The breadth of McDermott’s repertoire ranges from Bach, Haydn, and Beethoven to Rachmaninoff, Prokofiev, and Scriabin, also including works by today’s most influential composers. A recording artist, McDermott is currently recording the complete Beethoven piano concertos with Mexico City’s illustrious Orquesta Sinfónica de Minería, under conductor Carlos Miguel Prieto. She has also recorded the complete piano sonatas of Prokofiev, solo works by Chopin, Bach’s English Suites and Partitas (Editor’s Choice, GramophoneMagazine), and Gershwin’s complete works for piano and orchestra with the Dallas Symphony Orchestra (also Editor’s Choice, GramophoneMagazine). In 2013 she released an album of Mozart concertos with the Calder Quartet that was praised as “exceptional on every count” by Gramophone Magazine. She has recorded five Haydn piano sonatas and two Haydn concertos with the Odense Philharmonic, in Denmark, including two cadenzas written by the late American composer Charles Wuorinen.

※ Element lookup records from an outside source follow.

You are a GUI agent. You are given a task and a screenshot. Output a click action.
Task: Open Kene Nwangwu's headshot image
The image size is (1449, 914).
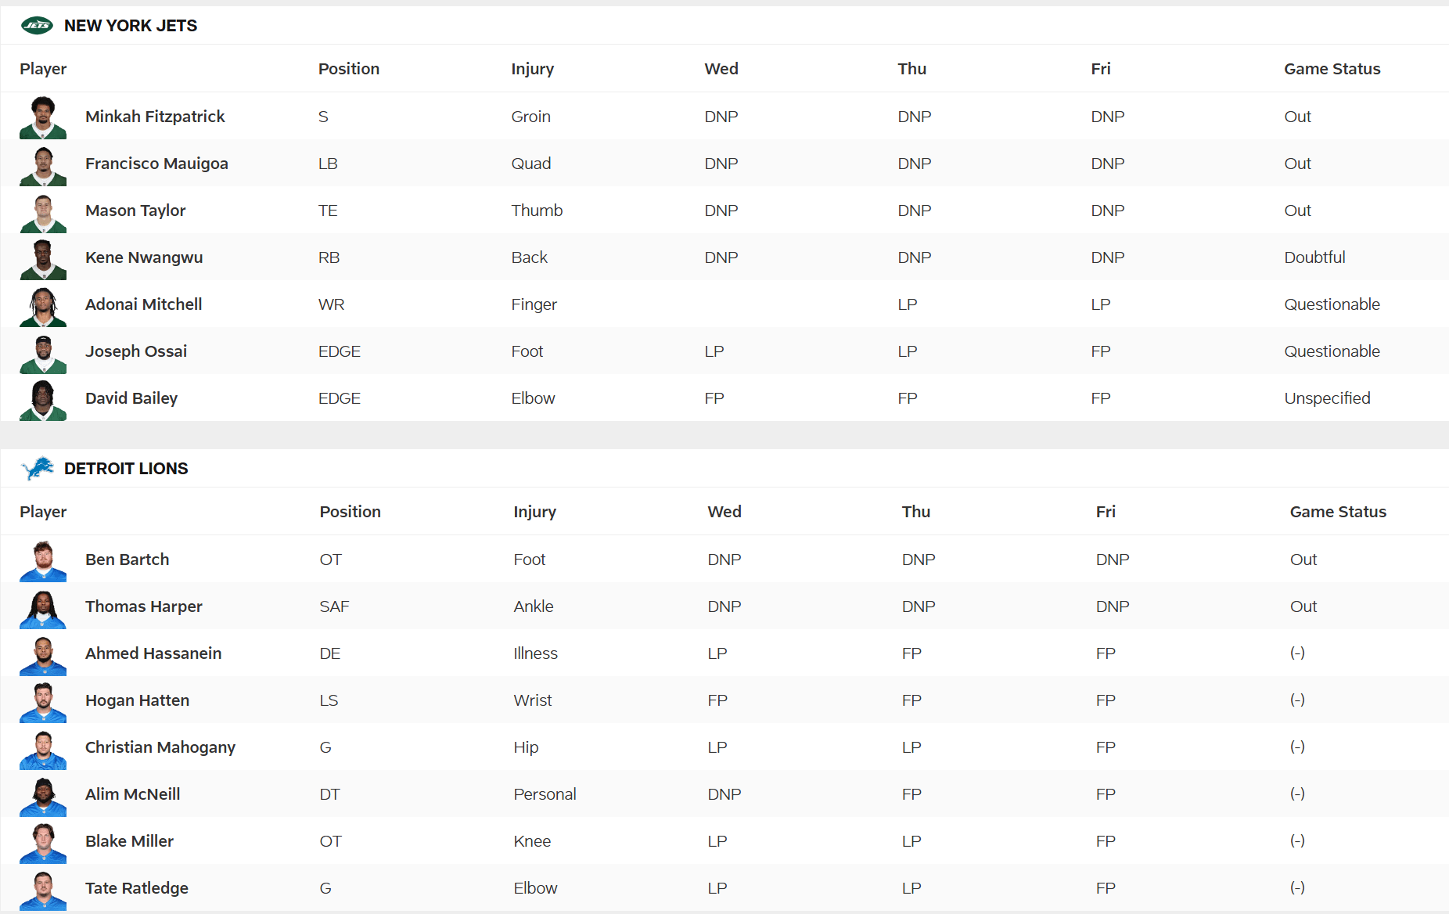pos(43,257)
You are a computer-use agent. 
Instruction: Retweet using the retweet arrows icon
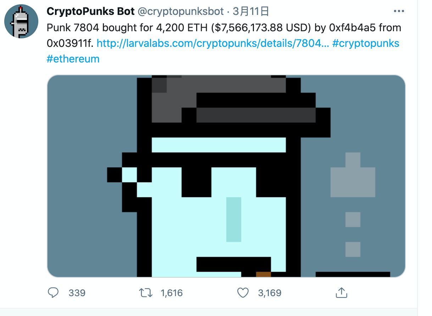[146, 293]
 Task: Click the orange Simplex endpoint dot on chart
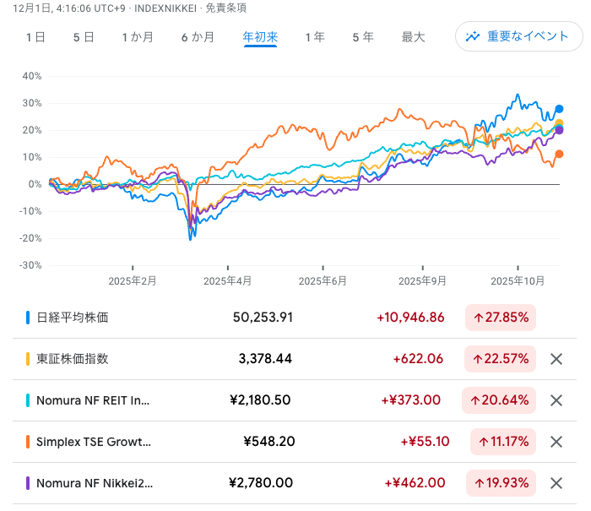click(x=559, y=154)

In recent years, McDermott participated in the New Century Chamber Orchestra’s Silver Jubilee all-Gershwin program and embarked on a cycle of Beethoven concertos at Santa Fe Pro Musica. She also premiered and recorded a new concerto by the Danish composer Poul Ruders with the Vancouver Symphony, alongside Rachmaninoff’s Paganini Variations, and returned to play Gershwin with the New York Philharmonic at Bravo! Vail. Other recent highlights include performing the Mozart Concerto, K. 595 with the Philadelphia Orchestra, led by Sir Donald Runnicles; the Bach D minor concerto with members of the Philadelphia Orchestra; and Bach’s Brandenburg Concerto No. 5 with the New York City-based Le Train Bleu.

McDermott continues to perform with many leading orchestras, including the New York Philharmonic, Minnesota Orchestra, Hong Kong Philharmonic, National Symphony Orchestra, Los Angeles Chamber Orchestra, and the symphonies of Dallas, Seattle, Houston, Colorado, Pittsburgh, St. Louis, Atlanta, San Diego, New Jersey, Columbus, and Baltimore. She has also toured with the Australian Chamber Orchestra and the Moscow Virtuosi.

McDermott, who studied at the Manhattan School of Music, is a winner of the Mortimer Levitt Career Development Award for Women, the Young Concert Artists auditions, and an Avery Fisher Career Grant. She lives in New York City with her husband Michael.